[[ SOURCE DOCUMENT, beginning ]]

Well, yes, but that's something of an anachronism.   Technically, a 
"Miller index" of h,k,l can only be a triplet of prime numbers (Miller, 
W.  (1839). A treatise on crystallography. For J. & JJ Deighton.).  This 
is because Miller was trying to explain crystal facets, and facets don't 
have "harmonics".  This might be why Bragg decided to put an "n" in 
there.  But it seems that fairly rapidly after people starting 
diffracting x-rays off of crystals, the "Miller Index" became 
generalized to h,k,l as integers, and we never looked back.

It is a mistake, however, to think that there are contributions from 
different structure factors in a given spot.  That does not happen.  The 
"harmonics" you are thinking of are actually part of the Fourier 
transform.  Once you do the FFT, each h,k,l has a unique "F" and the 
intensity of a spot is proportional to just one F.

The only way you CAN get multiple Fs in the same spot is in Laue 
diffraction. Note that the "n" is next to lambda, not "d".  And yes, in 
Laue you do get single spots with multiple hkl indices (and therefore 
multiple structure factors) coming off the crystal in exactly the same 
direction.  Despite being at different wavelengths they land in exactly 
the same place on the detector. This is one of the more annoying things 
you have to deal with in Laue.

[[ SOURCE DOCUMENT, end ]]
[[ PROVIDED DATA, beginning ]]

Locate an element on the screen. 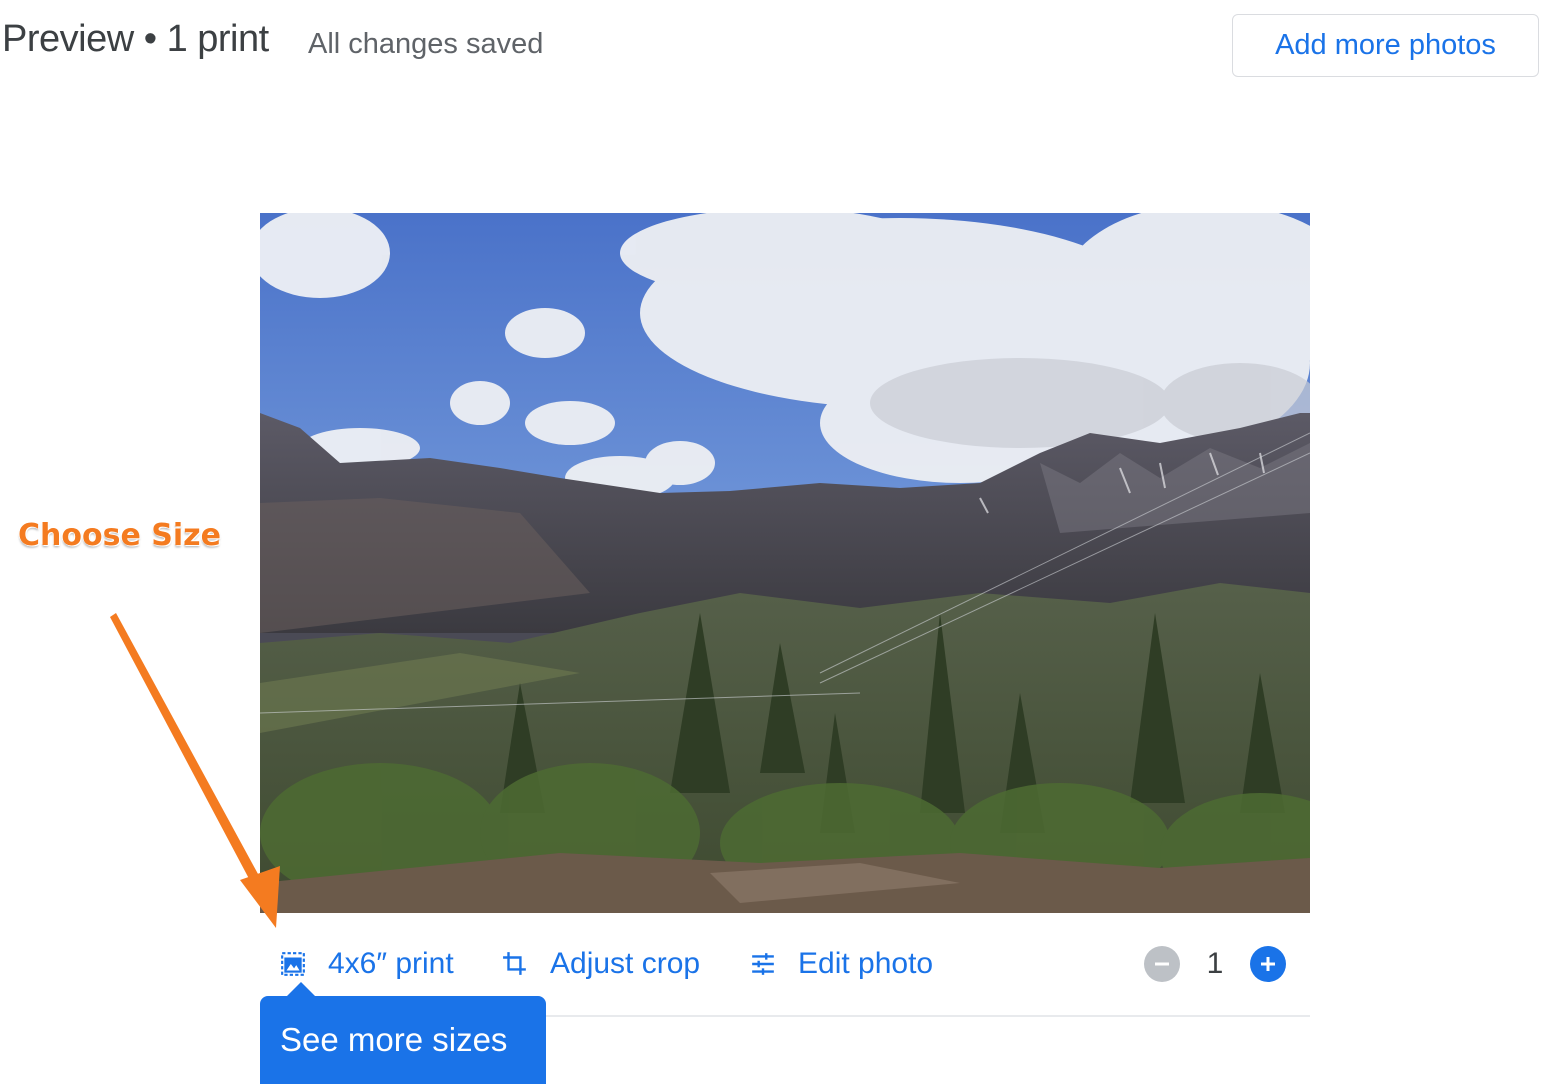 The height and width of the screenshot is (1084, 1546). minus-circle-icon is located at coordinates (1162, 964).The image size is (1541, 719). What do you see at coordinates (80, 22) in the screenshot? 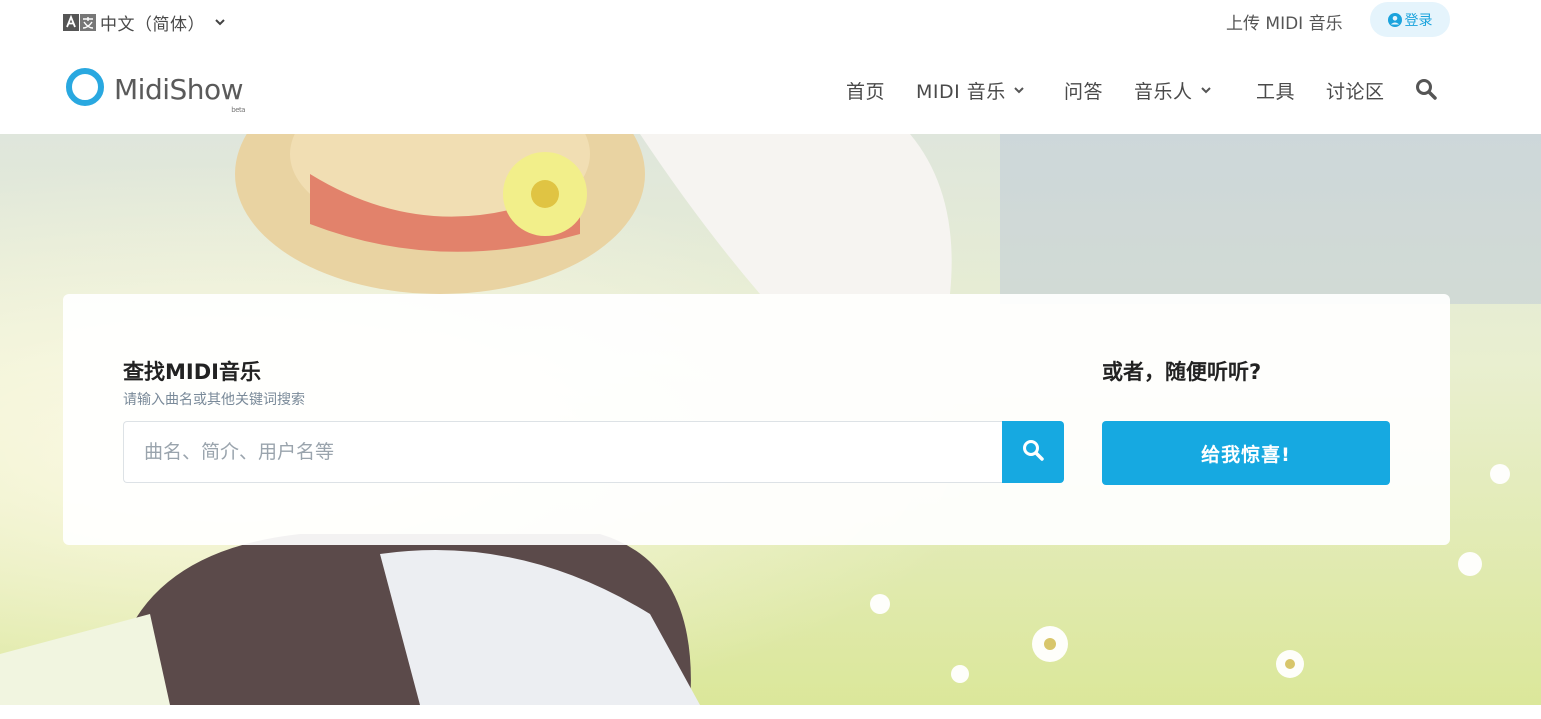
I see `translate-icon` at bounding box center [80, 22]. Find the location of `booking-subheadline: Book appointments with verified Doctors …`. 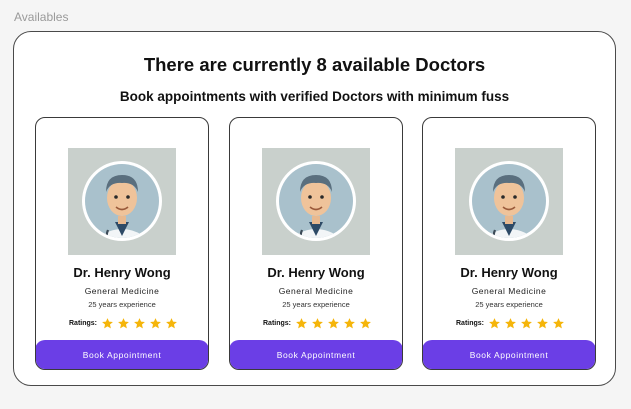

[[ PROVIDED DATA, end ]]

• _TASK OBJECTIVE_: In the forum reply on Miller indices, which type of diffraction is the only one that can put multiple structure factors in the same spot?

• _SOLUTION_: Laue diffraction